Labor unions have traditionally been the 800-pound gorilla of special-interest groups. They have secured handouts and subsidies that other organizations’ lobbyists could only dream about. But that may be changing.
This year a raft of Midwestern states have scaled back some of organized labor’s special privileges. States are starting to treat unions no differently from other private membership organizations.
Many politicians — of both parties — fear that crossing organized labor could cost them reelection. Unions use this clout to engage in massive “rent seeking” — pursuing legislation that transfers others’ wealth to them.
Most prominently, unions in half the country can force workers to pay dues, even if they do not want to join the union. The ACLU, the National Rifle Association, and other private organizations must persuade Americans to voluntarily join and donate. Not unions.
Once they organize a workplace, unions can (but need not) force workers to accept their representation. In 25 states they can also force workers to pay union dues. The other 25 states have “right-to-work” laws that make payment of union dues voluntary.
Unsurprisingly, unions prefer compulsion. They fight right-to-work tooth and nail, and their opposition usually blocks it. Between 1980 and 2010, only two states passed right-to-work laws.
Compulsory dues are just one union handout. Thirty-two states enforce “prevailing wage” laws that effectively require contractors to pay union wage scales on state- or local-government construction projects. This makes public construction projects a lot more expensive by insulating construction unions against competition from non-union workers.
Many state and local governments go even further by virtually mandating that their construction contractors use union labor. Government bodies often require construction companies to agree to “Project Labor Agreements” (PLAs) in order to bid on public-works projects. PLAs require contactors to use union wage scales and union work rules, and to hire all their workers through union hiring halls. This raises the cost of public construction projects by 12 to 18 percent. Few other organizations’ lobbyists can even dream of getting such special treatment.
Fortunately, all this is changing. Michigan and Indiana both passed right-to-work laws in 2012. At the time, unions promised electoral retribution, but a funny thing happened on the way to the voting booth: nothing.
Conservatives expanded their legislative majorities in both states after the laws passed. Union bosses opposed voluntary dues, but the voters did not. In Michigan, just one legislator who voted for right-to-work lost reelection: a moderate state representative defeated in the primary by a tea-party challenger. Unions turned out to have more bark than bite.
This victory has given more policymakers the courage to tackle labor reform. Now many Midwestern states have begun reining in unions’ coercive powers. Governor Scott Walker just signed legislation making Wisconsin the 25th state with workplace-freedom laws. Unions can no longer compel Badger State workers to pay their dues.
Missouri may soon follow suit. This year the state house passed right-to-work legislation for the first time in its history. The state senate will probably do the same. Democratic governor Jay Nixon has promised to veto it, but term limits will force him out of office in 2016. If the voters elect a conservative replacement, Missouri may soon become right-to-work.

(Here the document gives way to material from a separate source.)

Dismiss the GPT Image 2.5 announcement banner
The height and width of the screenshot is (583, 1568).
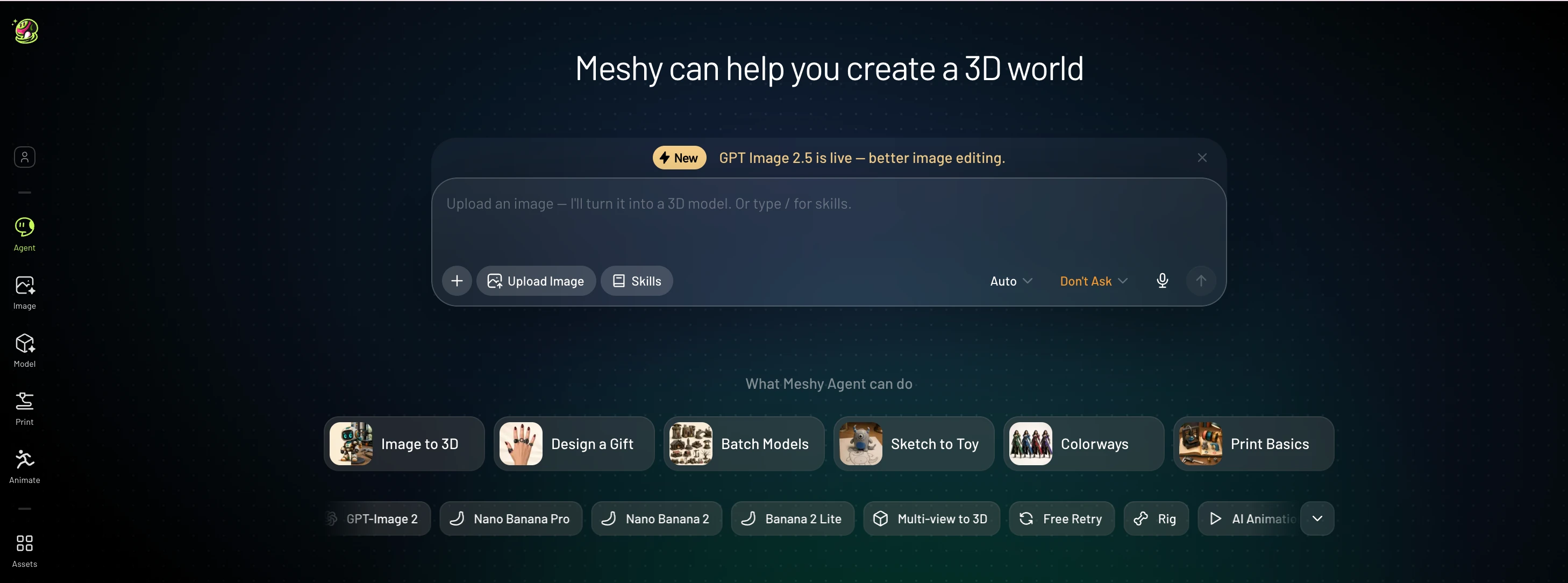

In Kentucky, right-to-work stalled in the legislature, so local governments have taken matters into their own hands. A dozen Kentucky counties have used the “Home Rule” power the legislature delegated to them to pass local right-to-work laws.
Even Bruce Rauner, the newly elected moderate-Republican governor of Illinois, has embraced right-to-work. He has proposed local workplace-freedom zones and filed a lawsuit to block forced union dues for state employees.
The rent-seeking rollback has gone far beyond union dues, however. The Indiana legislature just repealed the state’s prevailing-wage law, which means Indiana no longer requires taxpayers to pay union rates for construction work. Similar bills have been introduced by high-profile legislators in Wisconsin and Michigan.
Now the Ohio house has also taken a small step toward reform. After the voters repealed SB 5, which placed limits on government unions, in 2011, the state legislature avoided labor issues — until now. With bold new leadership in the Ohio house, the new budget would prohibit state agencies from requiring PLAs on construction contracts. If it becomes law, unions will compete for those projects on an equal footing with everyone else.
Americans have every right to associate with unions, or not, as they choose, but the law should not give them special treatment. Many Midwestern states are finally taking steps to help return unions to membership in voluntary civil society.
- James Sherk is a senior policy analyst in labor economics at the Heritage Foundation.